INVESTIGADORES
REPETTO Evangelina
congresos y reuniones científicas
Título:
Synthesis of enantiomeric 2,3,4,5-tetrahydroxyalkylpyrrolidines via 1,3-dipolar cycloaddition from sugar-derived precursors
Autor/es:
MARIANA VARDÉ; OSCAR VARELA; EVANGELINA REPETTO
Reunión:
Simposio; 30th International Carbohydrate Symposium; 2022
Institución organizadora:
ICS
Resumen:
Design and synthesis of glycomimetics has become, in the last years, an interesting approach for the development of new drugs. Iminosugars, widely distributed in nature, are the best developed and major class of sugar mimetics described to date. For these reasons, we center our attention in the synthesis of quiral polyhydroxylated pyrrolidines which could be evaluated as glycosidase inhibitors.
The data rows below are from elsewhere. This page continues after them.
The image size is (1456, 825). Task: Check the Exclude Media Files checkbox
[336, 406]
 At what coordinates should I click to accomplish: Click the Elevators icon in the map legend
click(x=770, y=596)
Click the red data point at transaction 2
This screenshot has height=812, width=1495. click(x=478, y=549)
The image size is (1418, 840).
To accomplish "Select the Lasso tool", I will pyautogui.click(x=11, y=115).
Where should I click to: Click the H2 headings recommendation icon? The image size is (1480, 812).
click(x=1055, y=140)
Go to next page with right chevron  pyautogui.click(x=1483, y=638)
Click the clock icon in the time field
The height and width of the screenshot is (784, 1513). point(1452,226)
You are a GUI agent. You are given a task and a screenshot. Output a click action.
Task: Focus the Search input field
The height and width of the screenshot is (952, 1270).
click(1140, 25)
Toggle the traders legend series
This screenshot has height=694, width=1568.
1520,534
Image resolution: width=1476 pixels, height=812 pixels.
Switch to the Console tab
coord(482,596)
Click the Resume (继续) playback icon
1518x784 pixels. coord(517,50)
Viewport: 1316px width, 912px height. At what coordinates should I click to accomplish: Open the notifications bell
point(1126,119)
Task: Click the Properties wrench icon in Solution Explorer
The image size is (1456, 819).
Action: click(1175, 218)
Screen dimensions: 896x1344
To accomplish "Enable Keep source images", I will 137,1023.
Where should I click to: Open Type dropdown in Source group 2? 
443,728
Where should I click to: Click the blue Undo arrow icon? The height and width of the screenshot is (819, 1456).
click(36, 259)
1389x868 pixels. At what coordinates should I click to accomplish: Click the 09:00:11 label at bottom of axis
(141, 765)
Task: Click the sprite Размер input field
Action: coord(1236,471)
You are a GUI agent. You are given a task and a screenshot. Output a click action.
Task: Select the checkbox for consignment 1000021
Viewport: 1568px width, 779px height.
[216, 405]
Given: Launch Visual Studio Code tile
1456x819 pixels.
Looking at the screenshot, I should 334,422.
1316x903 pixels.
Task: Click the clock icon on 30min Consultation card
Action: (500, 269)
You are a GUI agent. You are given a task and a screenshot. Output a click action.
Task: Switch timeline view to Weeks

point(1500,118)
These enzymes display an important role in several biological processes; therefore, their inhibition constitutes a good strategy for the development of new therapeutics to treat diverse diseases. In addition, glycomimetics are useful to study biological processes that involve carbohydrates. We have employed the 1,3-dipolar cycloaddition of azomethine ylides and sugar enones derived from pentoses, as a key step in the synthesis of substituted pyrrolidines. Due to the strict diastereocontrol exerted by the stereocenter of the enone, enantiomeric adducts were obtained. Now, we report the 1,3-dipolar cycloaddition of the sugar enone with azomethine ylides. These intermediates were generated from esters of imines derived from 2,2-dimethoxyacetaldehyde and amino acids (glycine or alanine) or those synthesized from aldonolactones. In the latter case, the cycloadducts were entirely based on carbohydrate precursors. Selected cycloadducts were subjected to a sequence of reduction and hydrolysis reactions to afford enantiomeric 2,3,4,5-tetrahydroxyalkylpyrrolidines.